Task:
Render the part of the records that opens with the line containing "You are a GUI" and closes with the line containing "point(720,717)" as a numbered list, including both of those lines. Skip any blank lines and leave the pictures out.

Exercise input:
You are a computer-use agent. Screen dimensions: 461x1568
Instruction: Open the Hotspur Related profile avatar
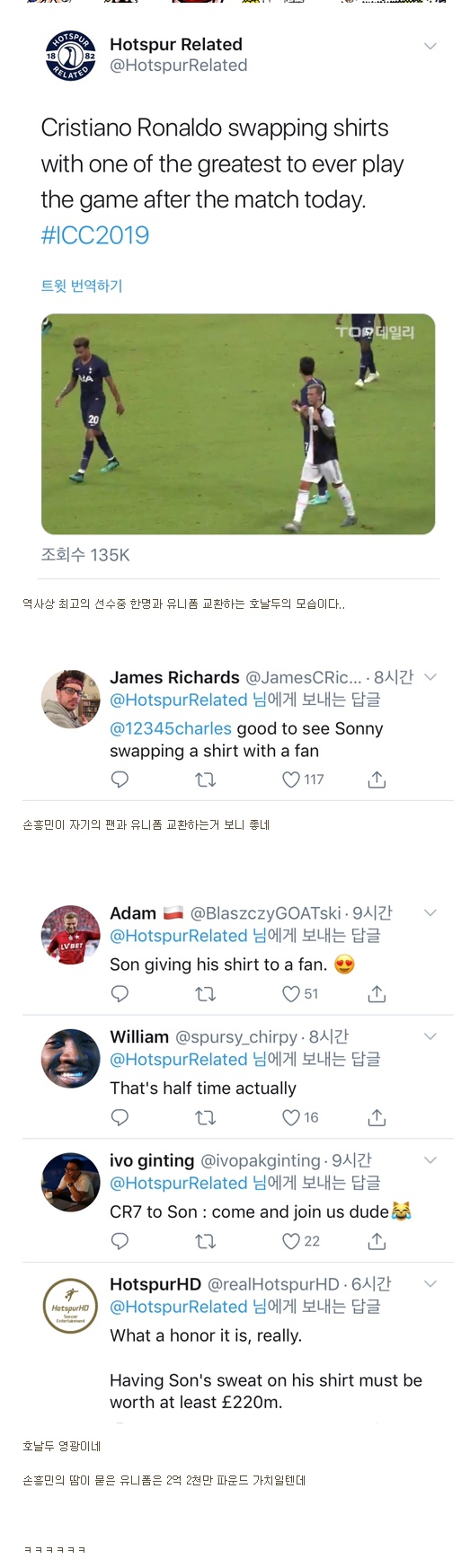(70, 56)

...

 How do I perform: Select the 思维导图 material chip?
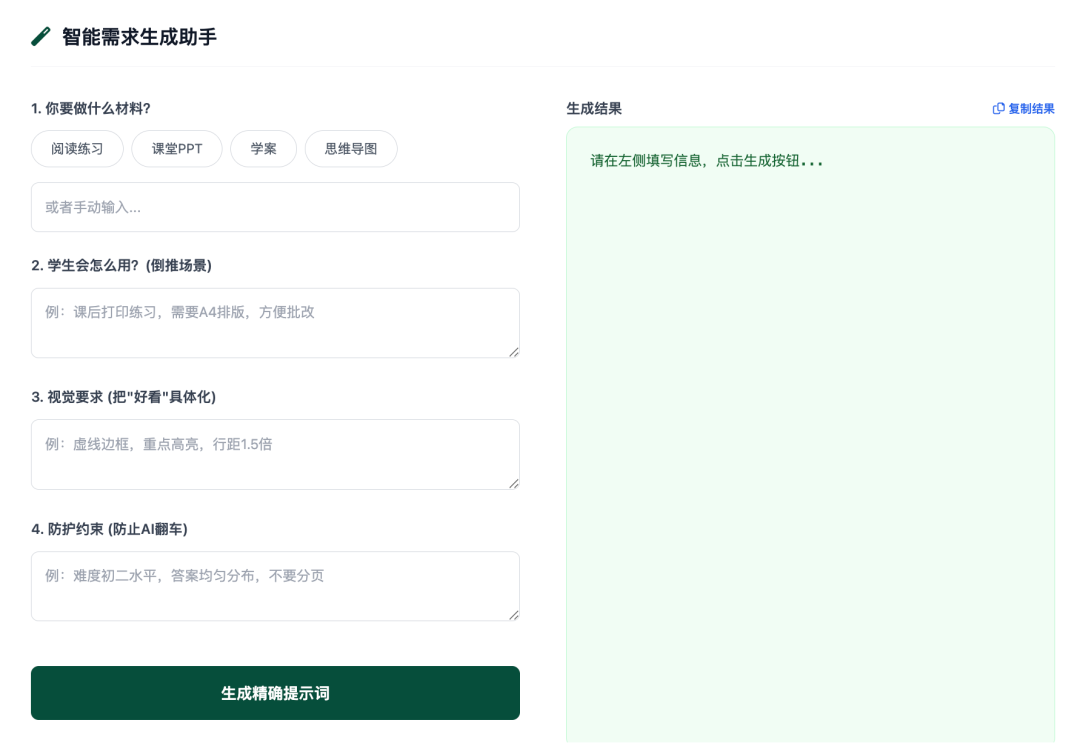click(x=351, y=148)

--

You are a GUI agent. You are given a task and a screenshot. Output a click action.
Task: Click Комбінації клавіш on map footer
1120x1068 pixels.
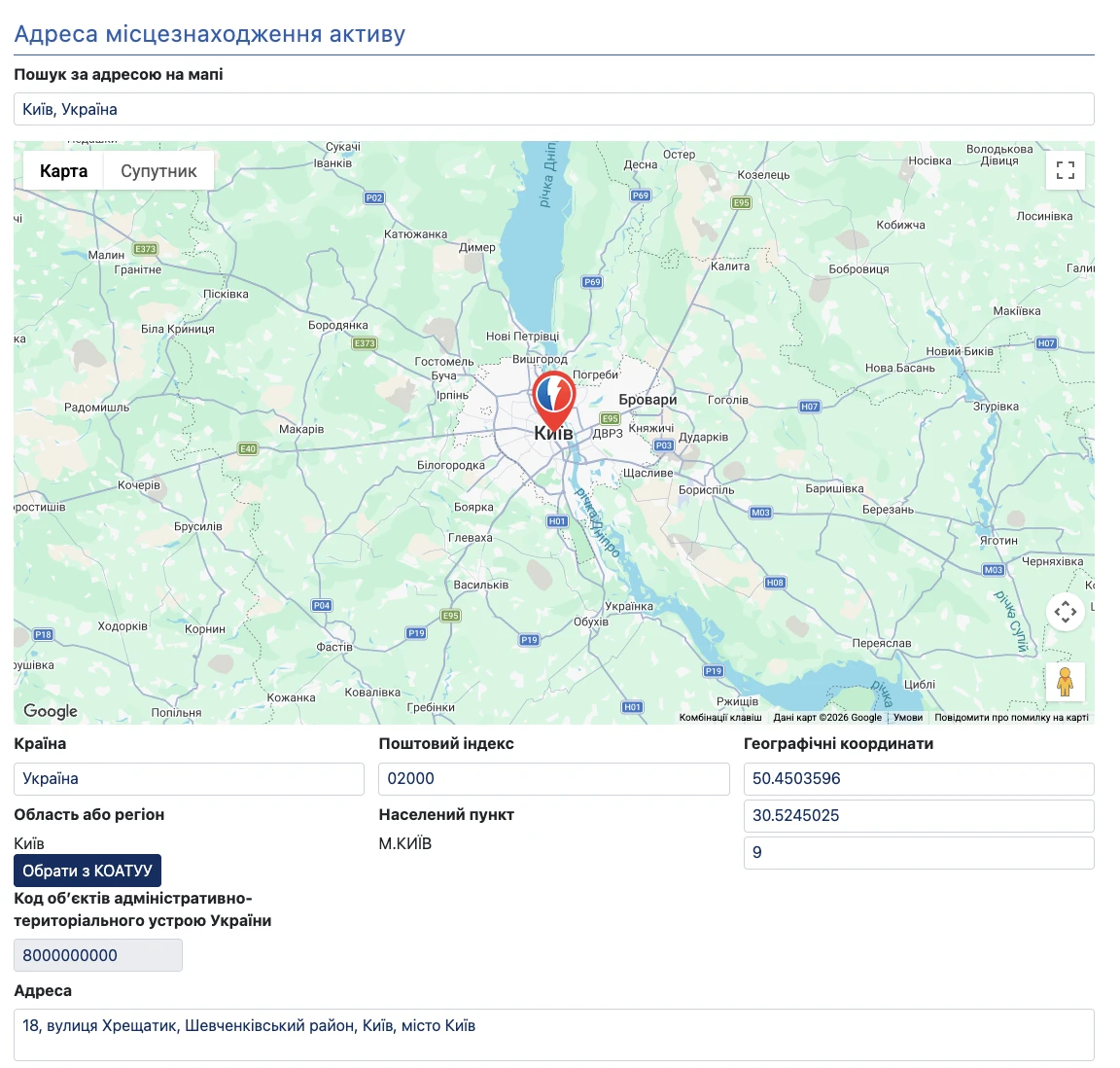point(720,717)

Output for this task:
1. You are a GUI agent. You are given a task and a screenshot. Output a click action.
2. Task: Click Комбінації клавіш on map footer
3. 1120x1068 pixels.
4. point(720,717)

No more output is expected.